• TASK GOAL:
Every entry must be transcribed exactly as written.
——————
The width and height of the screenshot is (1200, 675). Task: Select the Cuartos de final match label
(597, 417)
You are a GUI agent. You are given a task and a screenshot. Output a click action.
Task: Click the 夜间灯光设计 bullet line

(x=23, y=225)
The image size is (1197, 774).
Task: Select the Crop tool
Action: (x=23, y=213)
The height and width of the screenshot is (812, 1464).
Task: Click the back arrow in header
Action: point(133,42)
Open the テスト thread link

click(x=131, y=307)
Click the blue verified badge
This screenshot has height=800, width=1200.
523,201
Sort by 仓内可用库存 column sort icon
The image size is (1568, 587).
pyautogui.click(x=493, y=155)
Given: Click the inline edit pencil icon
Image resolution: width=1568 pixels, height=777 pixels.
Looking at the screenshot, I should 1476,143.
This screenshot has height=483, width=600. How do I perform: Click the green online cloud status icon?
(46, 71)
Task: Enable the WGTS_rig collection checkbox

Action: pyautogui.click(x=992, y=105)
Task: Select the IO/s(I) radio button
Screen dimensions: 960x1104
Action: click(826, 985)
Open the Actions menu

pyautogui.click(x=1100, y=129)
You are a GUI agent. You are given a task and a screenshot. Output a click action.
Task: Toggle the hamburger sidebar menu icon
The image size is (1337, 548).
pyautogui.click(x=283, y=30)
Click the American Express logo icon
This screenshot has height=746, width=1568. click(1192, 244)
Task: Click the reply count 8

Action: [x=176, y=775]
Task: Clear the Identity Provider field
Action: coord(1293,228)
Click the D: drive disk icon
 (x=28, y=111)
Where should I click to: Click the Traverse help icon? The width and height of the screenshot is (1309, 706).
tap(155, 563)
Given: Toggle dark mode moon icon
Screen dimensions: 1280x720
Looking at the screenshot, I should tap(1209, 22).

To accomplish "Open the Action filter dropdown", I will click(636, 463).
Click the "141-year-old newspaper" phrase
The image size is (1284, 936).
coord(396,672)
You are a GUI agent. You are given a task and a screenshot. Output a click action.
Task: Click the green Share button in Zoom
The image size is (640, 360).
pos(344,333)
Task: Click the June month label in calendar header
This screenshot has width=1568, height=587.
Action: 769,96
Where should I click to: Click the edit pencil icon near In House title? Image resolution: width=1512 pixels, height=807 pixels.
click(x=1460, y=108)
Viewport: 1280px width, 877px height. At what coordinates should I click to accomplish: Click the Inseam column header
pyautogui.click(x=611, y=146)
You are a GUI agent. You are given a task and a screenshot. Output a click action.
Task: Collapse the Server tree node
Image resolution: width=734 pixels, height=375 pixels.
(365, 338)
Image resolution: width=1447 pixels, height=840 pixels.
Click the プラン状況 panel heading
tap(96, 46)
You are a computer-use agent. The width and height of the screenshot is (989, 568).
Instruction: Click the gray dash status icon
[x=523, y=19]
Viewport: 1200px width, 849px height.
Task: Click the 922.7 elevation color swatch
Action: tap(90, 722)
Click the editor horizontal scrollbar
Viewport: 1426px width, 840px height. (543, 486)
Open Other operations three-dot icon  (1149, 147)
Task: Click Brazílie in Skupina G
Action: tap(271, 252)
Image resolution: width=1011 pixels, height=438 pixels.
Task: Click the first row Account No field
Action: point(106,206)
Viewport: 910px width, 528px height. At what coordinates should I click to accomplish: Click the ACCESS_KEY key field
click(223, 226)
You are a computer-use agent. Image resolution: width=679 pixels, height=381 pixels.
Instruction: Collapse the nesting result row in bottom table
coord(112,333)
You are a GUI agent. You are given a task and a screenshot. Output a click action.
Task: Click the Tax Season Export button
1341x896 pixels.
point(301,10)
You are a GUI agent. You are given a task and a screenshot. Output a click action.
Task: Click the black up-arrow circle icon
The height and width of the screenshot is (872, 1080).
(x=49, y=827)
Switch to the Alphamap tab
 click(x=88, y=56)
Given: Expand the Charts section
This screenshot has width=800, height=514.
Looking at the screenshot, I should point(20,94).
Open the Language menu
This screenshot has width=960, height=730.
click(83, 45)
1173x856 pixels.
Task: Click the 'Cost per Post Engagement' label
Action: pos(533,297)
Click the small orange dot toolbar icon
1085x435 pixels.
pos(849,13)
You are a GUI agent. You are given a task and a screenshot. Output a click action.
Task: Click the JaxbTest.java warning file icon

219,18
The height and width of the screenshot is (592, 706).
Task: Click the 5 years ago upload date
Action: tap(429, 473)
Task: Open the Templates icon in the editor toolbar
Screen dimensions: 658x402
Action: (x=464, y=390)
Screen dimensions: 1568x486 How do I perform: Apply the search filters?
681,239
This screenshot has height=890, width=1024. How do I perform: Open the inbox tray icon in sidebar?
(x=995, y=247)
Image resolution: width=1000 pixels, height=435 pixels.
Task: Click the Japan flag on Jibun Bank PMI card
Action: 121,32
——————
• OUTPUT BELOW:
The width and height of the screenshot is (1200, 675). Task: Select the Cuartos de final match label
(597, 417)
You are a GUI agent. You are given a task and a screenshot. Output a click action.
Task: Click the 夜间灯光设计 bullet line

(x=23, y=225)
The image size is (1197, 774).
Task: Select the Crop tool
Action: (x=23, y=213)
The height and width of the screenshot is (812, 1464).
Task: Click the back arrow in header
Action: point(133,42)
Open the テスト thread link

click(x=131, y=307)
Click the blue verified badge
This screenshot has height=800, width=1200.
523,201
Sort by 仓内可用库存 column sort icon
The image size is (1568, 587).
pyautogui.click(x=493, y=155)
Given: Click the inline edit pencil icon
Image resolution: width=1568 pixels, height=777 pixels.
Looking at the screenshot, I should 1476,143.
This screenshot has height=483, width=600. How do I perform: Click the green online cloud status icon?
(46, 71)
Task: Enable the WGTS_rig collection checkbox

Action: pyautogui.click(x=992, y=105)
Task: Select the IO/s(I) radio button
Screen dimensions: 960x1104
Action: click(826, 985)
Open the Actions menu

pyautogui.click(x=1100, y=129)
You are a GUI agent. You are given a task and a screenshot. Output a click action.
Task: Toggle the hamburger sidebar menu icon
The image size is (1337, 548).
pyautogui.click(x=283, y=30)
Click the American Express logo icon
This screenshot has height=746, width=1568. click(1192, 244)
Task: Click the reply count 8

Action: [x=176, y=775]
Task: Clear the Identity Provider field
Action: coord(1293,228)
Click the D: drive disk icon
 (x=28, y=111)
Where should I click to: Click the Traverse help icon? The width and height of the screenshot is (1309, 706).
tap(155, 563)
Given: Toggle dark mode moon icon
Screen dimensions: 1280x720
Looking at the screenshot, I should tap(1209, 22).

To accomplish "Open the Action filter dropdown", I will click(636, 463).
Click the "141-year-old newspaper" phrase
The image size is (1284, 936).
coord(396,672)
You are a GUI agent. You are given a task and a screenshot. Output a click action.
Task: Click the green Share button in Zoom
The image size is (640, 360).
pos(344,333)
Task: Click the June month label in calendar header
This screenshot has width=1568, height=587.
Action: 769,96
Where should I click to: Click the edit pencil icon near In House title? Image resolution: width=1512 pixels, height=807 pixels.
click(x=1460, y=108)
Viewport: 1280px width, 877px height. At what coordinates should I click to accomplish: Click the Inseam column header
pyautogui.click(x=611, y=146)
You are a GUI agent. You are given a task and a screenshot. Output a click action.
Task: Collapse the Server tree node
Image resolution: width=734 pixels, height=375 pixels.
(365, 338)
Image resolution: width=1447 pixels, height=840 pixels.
Click the プラン状況 panel heading
tap(96, 46)
You are a computer-use agent. The width and height of the screenshot is (989, 568).
Instruction: Click the gray dash status icon
[x=523, y=19]
Viewport: 1200px width, 849px height.
Task: Click the 922.7 elevation color swatch
Action: tap(90, 722)
Click the editor horizontal scrollbar
Viewport: 1426px width, 840px height. (543, 486)
Open Other operations three-dot icon  (1149, 147)
Task: Click Brazílie in Skupina G
Action: tap(271, 252)
Image resolution: width=1011 pixels, height=438 pixels.
Task: Click the first row Account No field
Action: point(106,206)
Viewport: 910px width, 528px height. At what coordinates should I click to accomplish: Click the ACCESS_KEY key field
click(223, 226)
You are a computer-use agent. Image resolution: width=679 pixels, height=381 pixels.
Instruction: Collapse the nesting result row in bottom table
coord(112,333)
You are a GUI agent. You are given a task and a screenshot. Output a click action.
Task: Click the Tax Season Export button
1341x896 pixels.
point(301,10)
You are a GUI agent. You are given a task and a screenshot. Output a click action.
Task: Click the black up-arrow circle icon
The height and width of the screenshot is (872, 1080).
(x=49, y=827)
Switch to the Alphamap tab
 click(x=88, y=56)
Given: Expand the Charts section
This screenshot has width=800, height=514.
Looking at the screenshot, I should point(20,94).
Open the Language menu
This screenshot has width=960, height=730.
click(83, 45)
1173x856 pixels.
Task: Click the 'Cost per Post Engagement' label
Action: pos(533,297)
Click the small orange dot toolbar icon
1085x435 pixels.
pos(849,13)
You are a GUI agent. You are given a task and a screenshot. Output a click action.
Task: Click the JaxbTest.java warning file icon

219,18
The height and width of the screenshot is (592, 706).
Task: Click the 5 years ago upload date
Action: tap(429, 473)
Task: Open the Templates icon in the editor toolbar
Screen dimensions: 658x402
Action: (x=464, y=390)
Screen dimensions: 1568x486 How do I perform: Apply the search filters?
681,239
This screenshot has height=890, width=1024. How do I perform: Open the inbox tray icon in sidebar?
(x=995, y=247)
Image resolution: width=1000 pixels, height=435 pixels.
Task: Click the Japan flag on Jibun Bank PMI card
Action: 121,32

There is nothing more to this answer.